Certificar la soja y no la carne puede hacer que el tiro salga por la culata

Marcelo Leite

 

Quien camina por la Amazonia o navega alguno de sus ríos difícilmente se da cuenta de que recorre uno de los paisajes más globalizados del planeta. Al encontrarse con un campo de soja pocas personas se acordarían de Europa o de China. Sin embargo son esos mercados los que hoy determinan el futuro de la mayor floresta tropical existente.

Cabe considerar la moratoria divulgada hace dos semanas atrás por grandes empresas procesadoras y comercializadoras de soja en Brasil, que anunciaron que por dos años dejarán de comprar el grano cuando proviene de áreas deforestadas en la Amazonia, debido a que sienten la presión de grandes redes de consumo en Europa. Eso fue resultado de una positiva campaña de denuncia que realizó Greenpeace.

Dicho de otro modo: convicciones éticas y ecológicas de consumidores del otro lado del mundo ayudan a modificar, aun en pequeña escala, prácticas de apropiación de la tierra y destrucción del capital natural que se confunden con la propia historia de Brasil. El pre anuncio de montar un sistema de certificación socioambiental de la soja amazónica, una especie de sello verde, aplacará la conciencia de los europeos bien intencionados que, se espera, paguen un poco más por eso.

Pero la Globalización implica también otras conexiones a distancia, o "teleconexiones". Cualquier medida para preservar el 80% de floresta amazónica que aún permanece de pié, requiere tomar en cuenta la alta probabilidad de efectos imprevistos y no esperados. Ese es el centro de la alerta hecha por Daniel Nepstad, del Instituto de Pesquisa (Investigación) Ambiental da Amazônia (Ipam), una ONG dedicada a la investigación con sede en Belén.

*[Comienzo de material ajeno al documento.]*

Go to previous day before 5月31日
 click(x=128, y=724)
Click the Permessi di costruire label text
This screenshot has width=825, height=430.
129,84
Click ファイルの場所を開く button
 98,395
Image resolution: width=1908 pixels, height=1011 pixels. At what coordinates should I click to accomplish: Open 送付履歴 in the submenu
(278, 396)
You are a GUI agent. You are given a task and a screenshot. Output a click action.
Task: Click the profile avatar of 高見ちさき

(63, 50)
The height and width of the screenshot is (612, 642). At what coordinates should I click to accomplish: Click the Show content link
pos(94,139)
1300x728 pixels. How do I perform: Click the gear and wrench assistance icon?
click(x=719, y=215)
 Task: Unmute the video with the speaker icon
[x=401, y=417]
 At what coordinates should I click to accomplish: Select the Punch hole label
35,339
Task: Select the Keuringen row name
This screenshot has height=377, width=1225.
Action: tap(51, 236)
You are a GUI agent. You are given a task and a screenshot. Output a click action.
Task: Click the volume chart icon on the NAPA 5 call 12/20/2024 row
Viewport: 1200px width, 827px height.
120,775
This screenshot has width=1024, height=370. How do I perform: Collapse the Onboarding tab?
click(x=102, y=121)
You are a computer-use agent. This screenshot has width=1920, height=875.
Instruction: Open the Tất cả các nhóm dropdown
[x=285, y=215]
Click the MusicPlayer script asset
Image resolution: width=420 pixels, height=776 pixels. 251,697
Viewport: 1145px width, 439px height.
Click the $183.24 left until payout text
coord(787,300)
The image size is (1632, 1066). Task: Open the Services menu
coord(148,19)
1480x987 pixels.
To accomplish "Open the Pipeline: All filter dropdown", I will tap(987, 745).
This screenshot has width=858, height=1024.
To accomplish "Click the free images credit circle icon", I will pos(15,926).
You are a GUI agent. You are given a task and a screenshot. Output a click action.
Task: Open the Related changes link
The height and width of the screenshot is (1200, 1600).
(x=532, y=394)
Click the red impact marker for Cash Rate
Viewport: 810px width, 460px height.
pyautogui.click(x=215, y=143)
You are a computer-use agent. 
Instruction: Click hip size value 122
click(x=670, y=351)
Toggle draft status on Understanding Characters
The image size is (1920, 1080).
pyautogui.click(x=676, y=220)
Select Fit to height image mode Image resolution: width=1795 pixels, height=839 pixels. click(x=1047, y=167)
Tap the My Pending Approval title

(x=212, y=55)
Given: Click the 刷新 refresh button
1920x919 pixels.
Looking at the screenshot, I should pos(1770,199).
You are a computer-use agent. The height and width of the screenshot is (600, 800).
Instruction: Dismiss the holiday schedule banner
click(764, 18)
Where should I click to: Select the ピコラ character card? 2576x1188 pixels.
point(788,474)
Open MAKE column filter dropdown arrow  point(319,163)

Las conexión por la que Nepstad llama la atención es al mismo tiempo local y global: la soja no puede ser disociada de la pecuaria de corte en la Amazónia. La explicación se encuentra detallada en el artículo "Globalización de la Industria Amazónica de la Soja y de la Carne Bovina: Oportunidades para la Conservación", publicado en los últimos días en el periódico "Conservation Biology".

En forma resumida: tanto la soja (para ración animal) como la carne vieron crecer su producción a tasas muy superiores a la media de la economía en los últimos años, por el aumento en la demanda por proteína registrada desde China (cuya economía crece a 9% anual) y desde Europa (después del escándalo de la vaca loca). Además de eso, la soja penetra en la Amazônia ocupando primero las áreas abiertas por la pecuaria, a partir de la década de 1970, con amplios incentivos fiscales.

Después de los récords de producción de esos commodities entre 2002 y 2004, que no por coincidencia también fueron los años récords en las tasas de desforestación, el agronegocio sufre ahora con la caída de los precios internacionales y con la valorización del real, que afectan la competitividad de los productos de exportación brasileños. Entonces las teleconexiones pueden variar. Si los precios volvieran a subir, o el real se depreciara, entre las consecuencias de la moratoria de la soja podrá estar un aumento en la intención de procurar tierras amazónicas hoy ocupadas por la pecuaria.

Vendiendo sus tierras a cultivadores de soja por los precios en aumento, los pecuaristas se capitalizarían para devastar nuevas áreas. Si apenas 30% de la Amazónia se presta al cultivo de la leguminosa, por limitaciones de suelo, clima e infraestructura, en el caso del ganado 80% del área de floresta primaria permitiría un negocio bastante rentable.

Existe entonces una conexión peligrosa. Certificar solamente la soja, sin afectar al resto, puede hacer que el tiro salga por la culata.
 

M. Leite es doctor en Ciencias Sociales de la Unicamp, autor de los libros "Amazónia, Tierra con Futuro" y "Medio Ambiente y Sociedad". Publicado en Folha de São Paulo, 06 de agosto de 2006. Traducción de Martín Pardo. Se reproduce únicamente con fines informativos y educativos.